*** Data supplied ***

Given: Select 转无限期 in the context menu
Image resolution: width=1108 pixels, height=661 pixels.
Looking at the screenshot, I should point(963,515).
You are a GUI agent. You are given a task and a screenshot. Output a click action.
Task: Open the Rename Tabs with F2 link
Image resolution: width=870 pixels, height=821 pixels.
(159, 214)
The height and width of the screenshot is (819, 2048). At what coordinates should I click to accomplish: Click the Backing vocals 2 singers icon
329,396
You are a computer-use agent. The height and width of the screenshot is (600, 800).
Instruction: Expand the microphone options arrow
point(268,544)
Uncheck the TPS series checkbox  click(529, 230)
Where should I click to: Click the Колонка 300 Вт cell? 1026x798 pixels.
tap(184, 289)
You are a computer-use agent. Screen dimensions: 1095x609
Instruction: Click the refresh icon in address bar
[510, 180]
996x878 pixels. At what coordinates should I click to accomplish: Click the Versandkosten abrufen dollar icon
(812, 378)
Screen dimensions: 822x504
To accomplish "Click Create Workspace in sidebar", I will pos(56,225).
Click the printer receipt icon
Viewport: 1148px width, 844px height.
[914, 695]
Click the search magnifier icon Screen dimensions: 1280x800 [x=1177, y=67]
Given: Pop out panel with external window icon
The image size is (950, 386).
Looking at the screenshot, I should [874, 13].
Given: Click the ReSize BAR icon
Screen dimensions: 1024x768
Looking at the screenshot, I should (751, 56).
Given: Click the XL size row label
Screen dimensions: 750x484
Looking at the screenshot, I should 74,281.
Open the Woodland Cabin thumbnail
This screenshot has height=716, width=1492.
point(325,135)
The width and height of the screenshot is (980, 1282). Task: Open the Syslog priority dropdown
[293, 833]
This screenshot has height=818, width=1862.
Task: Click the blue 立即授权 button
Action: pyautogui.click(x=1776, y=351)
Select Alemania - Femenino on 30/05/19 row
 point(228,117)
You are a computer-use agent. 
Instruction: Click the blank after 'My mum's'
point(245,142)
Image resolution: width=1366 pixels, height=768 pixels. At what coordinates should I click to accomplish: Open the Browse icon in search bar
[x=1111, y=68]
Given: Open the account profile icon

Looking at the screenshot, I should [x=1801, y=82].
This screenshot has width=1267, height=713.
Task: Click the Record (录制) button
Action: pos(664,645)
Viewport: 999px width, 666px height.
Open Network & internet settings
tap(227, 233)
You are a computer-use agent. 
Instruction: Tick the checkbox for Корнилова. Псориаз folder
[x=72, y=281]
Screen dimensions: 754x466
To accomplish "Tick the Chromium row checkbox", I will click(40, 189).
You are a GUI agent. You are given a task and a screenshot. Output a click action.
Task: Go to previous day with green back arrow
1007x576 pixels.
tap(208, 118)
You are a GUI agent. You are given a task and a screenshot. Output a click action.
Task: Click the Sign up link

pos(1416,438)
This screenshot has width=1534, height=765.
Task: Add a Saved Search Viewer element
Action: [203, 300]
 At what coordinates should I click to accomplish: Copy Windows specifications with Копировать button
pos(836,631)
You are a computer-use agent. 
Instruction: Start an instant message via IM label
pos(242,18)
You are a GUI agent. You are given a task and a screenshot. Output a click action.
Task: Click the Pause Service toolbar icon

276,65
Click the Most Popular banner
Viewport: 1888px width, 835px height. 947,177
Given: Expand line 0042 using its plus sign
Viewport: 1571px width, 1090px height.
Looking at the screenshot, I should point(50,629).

*** End of Data supplied ***

— Work instruction —
Please give back all of the data exactly as it appears.

— Response area —
Given: Select 转无限期 in the context menu
Image resolution: width=1108 pixels, height=661 pixels.
Looking at the screenshot, I should point(963,515).
You are a GUI agent. You are given a task and a screenshot. Output a click action.
Task: Open the Rename Tabs with F2 link
Image resolution: width=870 pixels, height=821 pixels.
(159, 214)
The height and width of the screenshot is (819, 2048). At what coordinates should I click to accomplish: Click the Backing vocals 2 singers icon
329,396
You are a computer-use agent. The height and width of the screenshot is (600, 800).
Instruction: Expand the microphone options arrow
point(268,544)
Uncheck the TPS series checkbox  click(529, 230)
Where should I click to: Click the Колонка 300 Вт cell? 1026x798 pixels.
tap(184, 289)
You are a computer-use agent. Screen dimensions: 1095x609
Instruction: Click the refresh icon in address bar
[510, 180]
996x878 pixels. At what coordinates should I click to accomplish: Click the Versandkosten abrufen dollar icon
(812, 378)
Screen dimensions: 822x504
To accomplish "Click Create Workspace in sidebar", I will pos(56,225).
Click the printer receipt icon
Viewport: 1148px width, 844px height.
[914, 695]
Click the search magnifier icon Screen dimensions: 1280x800 [x=1177, y=67]
Given: Pop out panel with external window icon
The image size is (950, 386).
Looking at the screenshot, I should [874, 13].
Given: Click the ReSize BAR icon
Screen dimensions: 1024x768
Looking at the screenshot, I should (751, 56).
Given: Click the XL size row label
Screen dimensions: 750x484
Looking at the screenshot, I should 74,281.
Open the Woodland Cabin thumbnail
This screenshot has height=716, width=1492.
point(325,135)
The width and height of the screenshot is (980, 1282). Task: Open the Syslog priority dropdown
[293, 833]
This screenshot has height=818, width=1862.
Task: Click the blue 立即授权 button
Action: pyautogui.click(x=1776, y=351)
Select Alemania - Femenino on 30/05/19 row
 point(228,117)
You are a computer-use agent. 
Instruction: Click the blank after 'My mum's'
point(245,142)
Image resolution: width=1366 pixels, height=768 pixels. At what coordinates should I click to accomplish: Open the Browse icon in search bar
[x=1111, y=68]
Given: Open the account profile icon

Looking at the screenshot, I should [x=1801, y=82].
This screenshot has width=1267, height=713.
Task: Click the Record (录制) button
Action: pos(664,645)
Viewport: 999px width, 666px height.
Open Network & internet settings
tap(227, 233)
You are a computer-use agent. 
Instruction: Tick the checkbox for Корнилова. Псориаз folder
[x=72, y=281]
Screen dimensions: 754x466
To accomplish "Tick the Chromium row checkbox", I will click(40, 189).
You are a GUI agent. You are given a task and a screenshot. Output a click action.
Task: Go to previous day with green back arrow
1007x576 pixels.
tap(208, 118)
You are a GUI agent. You are given a task and a screenshot. Output a click action.
Task: Click the Sign up link

pos(1416,438)
This screenshot has width=1534, height=765.
Task: Add a Saved Search Viewer element
Action: [203, 300]
 At what coordinates should I click to accomplish: Copy Windows specifications with Копировать button
pos(836,631)
You are a computer-use agent. 
Instruction: Start an instant message via IM label
pos(242,18)
You are a GUI agent. You are given a task and a screenshot. Output a click action.
Task: Click the Pause Service toolbar icon

276,65
Click the Most Popular banner
Viewport: 1888px width, 835px height. 947,177
Given: Expand line 0042 using its plus sign
Viewport: 1571px width, 1090px height.
Looking at the screenshot, I should point(50,629).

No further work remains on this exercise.